How to Run Kimi K2 on Ollama: Cloud Setup Guide (2026)
Kimi K2 isn't a local Ollama pull. It's a 1T-parameter cloud model. Learn to sign in, run kimi-k2.6:cloud, set up API access, and find local alternatives.

Kimi K2 is Moonshot AI's open-weight agentic model, and on Ollama it only runs as a cloud model. The original Kimi K2 (1 trillion total parameters, 32 billion active per token via mixture-of-experts) was never something a laptop or single-GPU workstation could load. Even at 1-bit quantization it needs roughly 250 GB of combined RAM and VRAM. Ollama's answer was a `:cloud` tag: `ollama run` still works the same way, but the prompt is sent to Moonshot's servers through Ollama's infrastructure instead of running on your machine.
There's a timing issue worth knowing about before you set anything up. The original cloud tag, `kimi-k2:1t-cloud`, along with the `kimi-k2-thinking` reasoning variant, retires on June 16, 2026. Moonshot's newest release, Kimi K2.6 (1.04 trillion parameters, 256K context, multimodal), takes over as `kimi-k2.6:cloud`. If you're searching for how to install Kimi K2 in Ollama right now, that's the tag and command you actually want.
This guide covers the full Ollama Cloud setup: installing Ollama, signing in, running `kimi-k2.6:cloud` from the terminal, and generating an API key for your own scripts and agents. If you already had something pointed at the old tags, there's a short section on what to change. And if your hardware can actually run a model on its own, the alternatives section near the end covers Qwen3, DeepSeek R1, and GLM 4.6.
Prerequisites
- Ollama 0.6.x or later, installed on Linux, macOS, or Windows (no GPU or high-RAM machine required)

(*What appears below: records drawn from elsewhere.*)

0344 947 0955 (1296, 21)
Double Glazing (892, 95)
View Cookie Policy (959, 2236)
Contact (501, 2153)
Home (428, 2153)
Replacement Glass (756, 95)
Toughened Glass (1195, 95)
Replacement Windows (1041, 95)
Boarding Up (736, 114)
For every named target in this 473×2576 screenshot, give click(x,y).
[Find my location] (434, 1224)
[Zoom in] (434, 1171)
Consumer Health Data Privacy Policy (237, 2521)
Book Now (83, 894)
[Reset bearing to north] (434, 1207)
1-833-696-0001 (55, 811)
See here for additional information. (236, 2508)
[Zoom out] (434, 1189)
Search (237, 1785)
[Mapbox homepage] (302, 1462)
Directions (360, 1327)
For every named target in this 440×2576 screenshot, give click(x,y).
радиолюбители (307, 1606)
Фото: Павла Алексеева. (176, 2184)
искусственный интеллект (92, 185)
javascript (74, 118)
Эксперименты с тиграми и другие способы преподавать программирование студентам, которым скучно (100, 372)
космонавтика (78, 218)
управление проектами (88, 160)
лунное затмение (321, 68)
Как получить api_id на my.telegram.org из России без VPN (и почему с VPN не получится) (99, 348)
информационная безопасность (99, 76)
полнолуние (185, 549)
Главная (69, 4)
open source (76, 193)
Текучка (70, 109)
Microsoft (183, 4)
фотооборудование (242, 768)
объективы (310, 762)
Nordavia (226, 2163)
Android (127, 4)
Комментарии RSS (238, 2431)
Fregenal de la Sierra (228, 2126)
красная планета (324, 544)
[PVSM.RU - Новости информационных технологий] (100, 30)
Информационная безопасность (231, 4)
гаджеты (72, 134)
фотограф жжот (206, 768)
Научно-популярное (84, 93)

- A free account at ollama.com for the `ollama signin` step
- A stable internet connection. Inference for cloud models runs on Ollama and Moonshot's servers, not your hardware
- Basic terminal familiarity for running `ollama run` and `curl` commands
- (Optional) An API key from ollama.com/settings/keys if you plan to call Kimi K2 from your own scripts or agents
- (Optional) A rented GPU if you want to run the local alternatives (Qwen3, DeepSeek R1, GLM 4.6) on more VRAM than your own machine has
Need more GPU power?
Rent a RTX 4090 on Vast.ai from $0.20/hr. On-demand GPU rentals by the hour, useful for running larger models without buying hardware.
In This Guide
What Kimi K2 Is and Why Ollama Runs It in the Cloud
Kimi K2 is an open-weight large language model from Moonshot AI, a Beijing-based AI lab. The original Kimi K2 (released in 2025) uses a mixture-of-experts architecture with 1 trillion total parameters and 32 billion active per token, pretrained on 15.5 trillion tokens. Moonshot released the weights under a Modified MIT License on GitHub at moonshotai/Kimi-K2. The model is built for agentic work: long multi-step coding sessions, tool use, and autonomous task execution rather than single-turn chat.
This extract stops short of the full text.